_EXERCISE DETAILS_: Search the data for the word "agent" and copy every line that contains it.

_RECORDS FOR THIS EXERCISE_:

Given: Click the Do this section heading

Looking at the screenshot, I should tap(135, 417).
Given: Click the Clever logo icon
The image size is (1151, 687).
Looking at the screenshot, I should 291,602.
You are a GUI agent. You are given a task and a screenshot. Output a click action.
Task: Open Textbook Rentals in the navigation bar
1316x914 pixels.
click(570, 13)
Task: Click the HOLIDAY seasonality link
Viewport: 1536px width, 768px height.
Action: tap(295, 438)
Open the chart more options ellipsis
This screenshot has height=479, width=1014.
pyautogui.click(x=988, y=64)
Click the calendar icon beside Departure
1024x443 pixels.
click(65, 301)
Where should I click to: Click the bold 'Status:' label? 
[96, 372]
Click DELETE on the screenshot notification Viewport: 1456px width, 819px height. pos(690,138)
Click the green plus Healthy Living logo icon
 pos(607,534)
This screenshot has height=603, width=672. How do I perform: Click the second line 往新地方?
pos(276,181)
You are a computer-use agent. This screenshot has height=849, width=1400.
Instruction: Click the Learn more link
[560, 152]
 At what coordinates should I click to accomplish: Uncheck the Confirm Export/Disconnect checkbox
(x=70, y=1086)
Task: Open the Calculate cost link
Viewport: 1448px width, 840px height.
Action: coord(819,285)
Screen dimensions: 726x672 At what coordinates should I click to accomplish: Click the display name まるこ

_SOLUTION TO THE PROBLEM_:
You are a GUI agent. You are given a task and a screenshot. Output a click action.
You are a computer-use agent. This screenshot has height=849, width=1400.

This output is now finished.